*TASK OBJECTIVE*
How many lines in the records below contain the string "label", with case counting? Give only the number.
____ EXCERPTED DATA
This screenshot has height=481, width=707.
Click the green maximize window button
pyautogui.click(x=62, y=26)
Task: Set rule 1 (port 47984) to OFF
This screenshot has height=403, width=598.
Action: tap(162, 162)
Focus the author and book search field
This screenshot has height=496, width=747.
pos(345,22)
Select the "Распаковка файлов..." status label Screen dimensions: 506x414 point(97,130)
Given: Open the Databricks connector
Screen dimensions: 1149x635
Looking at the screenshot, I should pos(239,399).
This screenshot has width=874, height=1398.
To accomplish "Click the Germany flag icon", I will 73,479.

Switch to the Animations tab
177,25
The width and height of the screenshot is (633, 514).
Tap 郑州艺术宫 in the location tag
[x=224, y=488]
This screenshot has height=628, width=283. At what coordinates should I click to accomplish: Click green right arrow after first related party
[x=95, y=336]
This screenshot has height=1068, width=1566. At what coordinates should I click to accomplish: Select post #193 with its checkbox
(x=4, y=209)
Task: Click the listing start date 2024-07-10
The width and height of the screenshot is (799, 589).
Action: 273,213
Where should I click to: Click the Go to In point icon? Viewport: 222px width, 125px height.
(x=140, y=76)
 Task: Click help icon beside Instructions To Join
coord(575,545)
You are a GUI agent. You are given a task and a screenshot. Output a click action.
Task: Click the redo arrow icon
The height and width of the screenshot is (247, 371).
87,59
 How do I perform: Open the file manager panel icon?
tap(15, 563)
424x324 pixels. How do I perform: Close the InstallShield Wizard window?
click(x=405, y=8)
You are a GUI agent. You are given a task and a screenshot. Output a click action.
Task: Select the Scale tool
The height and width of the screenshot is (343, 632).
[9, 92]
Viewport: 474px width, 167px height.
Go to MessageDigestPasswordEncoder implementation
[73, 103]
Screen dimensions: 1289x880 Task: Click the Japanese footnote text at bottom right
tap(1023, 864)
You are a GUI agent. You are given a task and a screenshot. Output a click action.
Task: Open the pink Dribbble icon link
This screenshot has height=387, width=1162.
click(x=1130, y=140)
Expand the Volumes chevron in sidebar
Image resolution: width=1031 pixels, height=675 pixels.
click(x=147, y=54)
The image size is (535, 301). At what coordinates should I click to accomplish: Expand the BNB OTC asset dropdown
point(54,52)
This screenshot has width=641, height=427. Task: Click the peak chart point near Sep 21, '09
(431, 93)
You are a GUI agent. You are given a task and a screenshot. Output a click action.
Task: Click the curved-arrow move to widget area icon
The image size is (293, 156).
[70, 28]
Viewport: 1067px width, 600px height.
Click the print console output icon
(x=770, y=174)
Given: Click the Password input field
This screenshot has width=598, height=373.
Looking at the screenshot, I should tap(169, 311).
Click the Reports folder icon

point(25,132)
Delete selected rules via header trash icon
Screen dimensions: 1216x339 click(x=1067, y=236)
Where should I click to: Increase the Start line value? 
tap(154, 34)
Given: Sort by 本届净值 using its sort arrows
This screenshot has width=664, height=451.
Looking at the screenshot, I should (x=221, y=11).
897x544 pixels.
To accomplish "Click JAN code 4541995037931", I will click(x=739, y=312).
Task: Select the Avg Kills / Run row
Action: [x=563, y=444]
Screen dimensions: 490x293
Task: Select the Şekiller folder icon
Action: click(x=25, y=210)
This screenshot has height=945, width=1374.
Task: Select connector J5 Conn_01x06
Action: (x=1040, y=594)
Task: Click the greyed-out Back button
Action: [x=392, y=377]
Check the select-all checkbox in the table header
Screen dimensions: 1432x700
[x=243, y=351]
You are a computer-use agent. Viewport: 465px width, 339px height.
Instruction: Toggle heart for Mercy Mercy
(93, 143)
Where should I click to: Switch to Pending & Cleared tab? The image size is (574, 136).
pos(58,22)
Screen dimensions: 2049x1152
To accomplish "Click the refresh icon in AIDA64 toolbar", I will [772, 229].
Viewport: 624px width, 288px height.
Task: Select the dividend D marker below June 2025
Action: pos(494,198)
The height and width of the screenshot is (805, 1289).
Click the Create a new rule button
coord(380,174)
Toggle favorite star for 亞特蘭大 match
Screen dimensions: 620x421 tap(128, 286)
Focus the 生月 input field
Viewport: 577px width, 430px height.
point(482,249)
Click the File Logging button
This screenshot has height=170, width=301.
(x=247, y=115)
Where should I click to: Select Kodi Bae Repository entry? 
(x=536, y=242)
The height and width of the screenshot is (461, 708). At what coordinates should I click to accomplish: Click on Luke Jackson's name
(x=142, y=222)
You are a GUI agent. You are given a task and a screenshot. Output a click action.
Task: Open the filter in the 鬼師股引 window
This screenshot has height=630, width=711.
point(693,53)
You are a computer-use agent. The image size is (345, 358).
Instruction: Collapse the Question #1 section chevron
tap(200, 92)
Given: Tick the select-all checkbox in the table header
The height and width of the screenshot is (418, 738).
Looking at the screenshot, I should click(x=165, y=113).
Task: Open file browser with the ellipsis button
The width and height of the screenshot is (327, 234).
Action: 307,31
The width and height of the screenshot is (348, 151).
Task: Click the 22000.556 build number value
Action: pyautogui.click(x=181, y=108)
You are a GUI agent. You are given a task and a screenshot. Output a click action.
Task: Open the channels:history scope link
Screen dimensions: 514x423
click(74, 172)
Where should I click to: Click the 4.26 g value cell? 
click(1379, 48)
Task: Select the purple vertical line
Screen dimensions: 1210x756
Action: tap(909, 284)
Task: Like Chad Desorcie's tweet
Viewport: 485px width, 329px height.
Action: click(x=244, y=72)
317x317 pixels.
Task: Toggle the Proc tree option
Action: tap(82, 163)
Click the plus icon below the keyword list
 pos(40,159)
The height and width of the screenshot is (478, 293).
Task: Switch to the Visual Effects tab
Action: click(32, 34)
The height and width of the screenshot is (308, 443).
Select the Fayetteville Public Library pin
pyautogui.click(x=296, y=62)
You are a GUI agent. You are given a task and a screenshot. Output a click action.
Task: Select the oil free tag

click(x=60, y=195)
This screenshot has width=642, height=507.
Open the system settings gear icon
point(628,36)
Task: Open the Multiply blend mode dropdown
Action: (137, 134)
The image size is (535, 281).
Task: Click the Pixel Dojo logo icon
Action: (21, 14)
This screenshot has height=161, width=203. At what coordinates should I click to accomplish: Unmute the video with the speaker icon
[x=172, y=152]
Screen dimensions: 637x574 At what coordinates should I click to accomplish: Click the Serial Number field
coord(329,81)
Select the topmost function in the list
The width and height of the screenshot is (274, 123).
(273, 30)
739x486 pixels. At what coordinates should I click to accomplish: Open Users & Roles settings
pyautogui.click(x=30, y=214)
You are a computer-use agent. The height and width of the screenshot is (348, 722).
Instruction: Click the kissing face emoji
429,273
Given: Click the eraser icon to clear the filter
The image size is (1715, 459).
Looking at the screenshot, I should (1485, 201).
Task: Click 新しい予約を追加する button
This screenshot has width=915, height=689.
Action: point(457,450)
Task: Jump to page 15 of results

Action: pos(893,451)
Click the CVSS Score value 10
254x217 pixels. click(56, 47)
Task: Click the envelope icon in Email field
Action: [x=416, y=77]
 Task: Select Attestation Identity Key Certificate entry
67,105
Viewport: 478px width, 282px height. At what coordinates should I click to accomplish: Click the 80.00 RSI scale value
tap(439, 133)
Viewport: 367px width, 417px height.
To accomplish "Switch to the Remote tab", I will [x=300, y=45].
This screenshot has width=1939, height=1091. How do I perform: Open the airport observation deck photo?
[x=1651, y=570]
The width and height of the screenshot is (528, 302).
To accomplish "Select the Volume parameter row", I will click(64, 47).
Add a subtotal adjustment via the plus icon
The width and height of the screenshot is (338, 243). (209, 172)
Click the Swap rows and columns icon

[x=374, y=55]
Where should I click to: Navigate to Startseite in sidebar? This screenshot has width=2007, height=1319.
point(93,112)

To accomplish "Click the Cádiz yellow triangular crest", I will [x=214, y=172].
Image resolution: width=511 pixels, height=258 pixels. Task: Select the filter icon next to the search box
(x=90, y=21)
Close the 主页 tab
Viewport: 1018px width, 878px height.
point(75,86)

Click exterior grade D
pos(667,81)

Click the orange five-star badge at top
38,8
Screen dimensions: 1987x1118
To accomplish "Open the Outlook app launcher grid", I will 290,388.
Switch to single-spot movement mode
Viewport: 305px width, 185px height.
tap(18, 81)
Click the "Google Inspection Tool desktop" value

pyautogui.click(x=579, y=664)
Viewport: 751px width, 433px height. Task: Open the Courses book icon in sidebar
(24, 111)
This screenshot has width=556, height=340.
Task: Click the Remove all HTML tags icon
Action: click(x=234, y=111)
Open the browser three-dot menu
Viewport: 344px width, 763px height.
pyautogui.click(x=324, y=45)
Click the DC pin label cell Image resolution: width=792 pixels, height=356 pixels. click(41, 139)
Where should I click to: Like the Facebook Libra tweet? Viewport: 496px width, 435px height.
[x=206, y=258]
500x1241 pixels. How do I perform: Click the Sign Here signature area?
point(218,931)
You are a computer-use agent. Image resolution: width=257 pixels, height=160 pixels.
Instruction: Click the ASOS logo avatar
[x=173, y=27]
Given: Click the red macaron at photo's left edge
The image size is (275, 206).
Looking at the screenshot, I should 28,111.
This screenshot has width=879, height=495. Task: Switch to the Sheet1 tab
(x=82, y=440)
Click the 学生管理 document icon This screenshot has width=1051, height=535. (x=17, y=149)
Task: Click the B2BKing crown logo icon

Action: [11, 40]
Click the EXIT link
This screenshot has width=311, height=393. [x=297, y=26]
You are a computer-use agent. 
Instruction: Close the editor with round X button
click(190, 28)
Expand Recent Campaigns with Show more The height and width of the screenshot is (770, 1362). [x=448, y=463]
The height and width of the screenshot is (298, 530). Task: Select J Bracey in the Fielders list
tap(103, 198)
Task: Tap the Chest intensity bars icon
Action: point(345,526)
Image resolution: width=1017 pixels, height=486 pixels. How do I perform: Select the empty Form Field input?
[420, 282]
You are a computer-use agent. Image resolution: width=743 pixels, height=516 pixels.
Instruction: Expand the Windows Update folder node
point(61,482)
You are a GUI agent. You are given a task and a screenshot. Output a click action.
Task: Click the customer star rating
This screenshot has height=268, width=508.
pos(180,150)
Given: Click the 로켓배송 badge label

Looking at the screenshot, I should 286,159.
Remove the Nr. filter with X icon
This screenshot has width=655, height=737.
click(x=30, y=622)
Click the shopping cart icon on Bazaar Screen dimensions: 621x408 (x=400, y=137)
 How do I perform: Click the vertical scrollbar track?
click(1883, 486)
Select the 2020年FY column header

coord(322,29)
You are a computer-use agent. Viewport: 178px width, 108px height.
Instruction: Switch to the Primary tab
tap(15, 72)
________
*RESPONSE TO THE EXERCISE*
3